What is needed ▸ Copy out, precisely as given, the lines from the line with "Task: Select the Personal vault icon" to the end of the entries that follow.

Dataset extract ▸
Segment Open
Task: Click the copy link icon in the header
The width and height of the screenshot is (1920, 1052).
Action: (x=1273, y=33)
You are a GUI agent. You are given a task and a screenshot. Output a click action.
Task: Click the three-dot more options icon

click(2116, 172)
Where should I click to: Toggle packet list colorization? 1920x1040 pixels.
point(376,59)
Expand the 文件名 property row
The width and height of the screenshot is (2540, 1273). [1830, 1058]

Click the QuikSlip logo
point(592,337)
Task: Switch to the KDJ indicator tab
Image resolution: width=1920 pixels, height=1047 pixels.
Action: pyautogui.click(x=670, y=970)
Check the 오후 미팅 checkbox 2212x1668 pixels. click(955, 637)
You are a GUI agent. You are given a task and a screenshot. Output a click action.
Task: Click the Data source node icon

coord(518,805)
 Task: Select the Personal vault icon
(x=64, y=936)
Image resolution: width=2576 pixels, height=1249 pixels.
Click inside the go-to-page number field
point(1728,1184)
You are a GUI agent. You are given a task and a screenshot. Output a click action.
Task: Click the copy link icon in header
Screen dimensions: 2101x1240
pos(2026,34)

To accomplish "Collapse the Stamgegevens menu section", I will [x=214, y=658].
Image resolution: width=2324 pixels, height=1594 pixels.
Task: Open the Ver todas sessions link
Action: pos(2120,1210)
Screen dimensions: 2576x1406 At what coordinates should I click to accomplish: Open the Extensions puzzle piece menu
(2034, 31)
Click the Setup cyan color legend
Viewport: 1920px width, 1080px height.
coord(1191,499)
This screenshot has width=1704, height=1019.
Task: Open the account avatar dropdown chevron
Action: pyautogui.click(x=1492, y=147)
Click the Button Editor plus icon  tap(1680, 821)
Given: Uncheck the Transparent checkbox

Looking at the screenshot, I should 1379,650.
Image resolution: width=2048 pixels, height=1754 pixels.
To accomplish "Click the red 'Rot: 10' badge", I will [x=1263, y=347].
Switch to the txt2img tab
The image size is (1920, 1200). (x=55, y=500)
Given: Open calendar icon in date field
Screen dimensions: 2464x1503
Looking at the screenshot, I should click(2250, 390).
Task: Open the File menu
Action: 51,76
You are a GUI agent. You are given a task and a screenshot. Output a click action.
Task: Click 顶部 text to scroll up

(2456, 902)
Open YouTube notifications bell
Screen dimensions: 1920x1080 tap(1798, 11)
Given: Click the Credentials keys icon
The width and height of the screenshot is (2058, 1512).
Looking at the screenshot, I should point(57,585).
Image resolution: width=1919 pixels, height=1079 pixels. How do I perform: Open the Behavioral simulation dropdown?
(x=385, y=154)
Segment Closed
Written solution ▸
 Task: Select the Personal vault icon
(x=64, y=936)
Image resolution: width=2576 pixels, height=1249 pixels.
Click inside the go-to-page number field
point(1728,1184)
You are a GUI agent. You are given a task and a screenshot. Output a click action.
Task: Click the copy link icon in header
Screen dimensions: 2101x1240
pos(2026,34)

To accomplish "Collapse the Stamgegevens menu section", I will [x=214, y=658].
Image resolution: width=2324 pixels, height=1594 pixels.
Task: Open the Ver todas sessions link
Action: pos(2120,1210)
Screen dimensions: 2576x1406 At what coordinates should I click to accomplish: Open the Extensions puzzle piece menu
(2034, 31)
Click the Setup cyan color legend
Viewport: 1920px width, 1080px height.
coord(1191,499)
This screenshot has width=1704, height=1019.
Task: Open the account avatar dropdown chevron
Action: pyautogui.click(x=1492, y=147)
Click the Button Editor plus icon  tap(1680, 821)
Given: Uncheck the Transparent checkbox

Looking at the screenshot, I should 1379,650.
Image resolution: width=2048 pixels, height=1754 pixels.
To accomplish "Click the red 'Rot: 10' badge", I will [x=1263, y=347].
Switch to the txt2img tab
The image size is (1920, 1200). (x=55, y=500)
Given: Open calendar icon in date field
Screen dimensions: 2464x1503
Looking at the screenshot, I should click(2250, 390).
Task: Open the File menu
Action: 51,76
You are a GUI agent. You are given a task and a screenshot. Output a click action.
Task: Click 顶部 text to scroll up

(2456, 902)
Open YouTube notifications bell
Screen dimensions: 1920x1080 tap(1798, 11)
Given: Click the Credentials keys icon
The width and height of the screenshot is (2058, 1512).
Looking at the screenshot, I should point(57,585).
Image resolution: width=1919 pixels, height=1079 pixels. How do I perform: Open the Behavioral simulation dropdown?
(x=385, y=154)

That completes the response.